**Exercise requirements**. Please give every line below again exactly, but not its pictures.

[Stored data entries]
---*---

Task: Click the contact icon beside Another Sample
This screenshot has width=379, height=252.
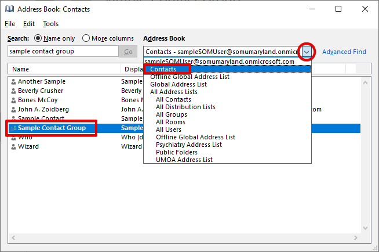Action: pyautogui.click(x=13, y=82)
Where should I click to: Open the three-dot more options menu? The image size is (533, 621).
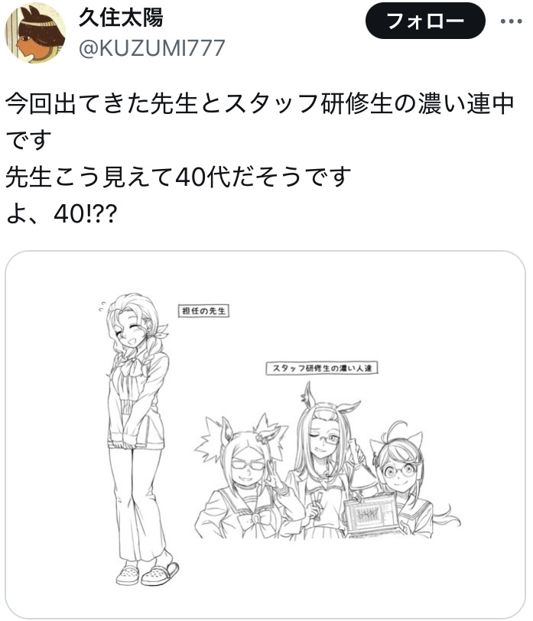coord(511,21)
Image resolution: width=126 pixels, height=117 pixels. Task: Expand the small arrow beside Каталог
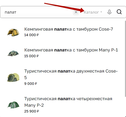tap(101, 12)
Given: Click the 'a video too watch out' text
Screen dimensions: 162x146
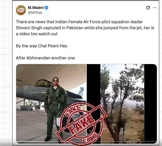Looking at the screenshot, I should pos(37,34).
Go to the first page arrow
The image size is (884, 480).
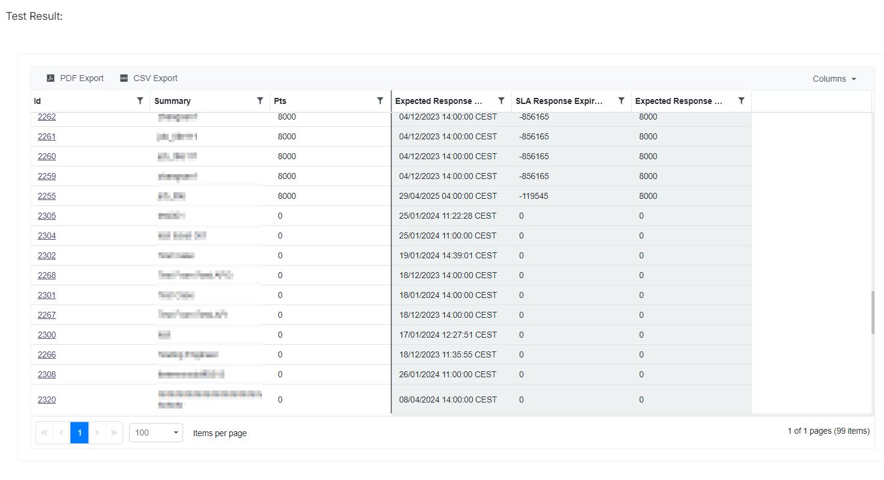(44, 433)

---*---

**Expected answer**.
Task: Click the contact icon beside Another Sample
This screenshot has width=379, height=252.
Action: pyautogui.click(x=13, y=82)
Where should I click to: Open the three-dot more options menu? The image size is (533, 621).
coord(511,21)
Image resolution: width=126 pixels, height=117 pixels. Task: Expand the small arrow beside Каталог
tap(101, 12)
Given: Click the 'a video too watch out' text
Screen dimensions: 162x146
Looking at the screenshot, I should pos(37,34).
Go to the first page arrow
The image size is (884, 480).
(44, 433)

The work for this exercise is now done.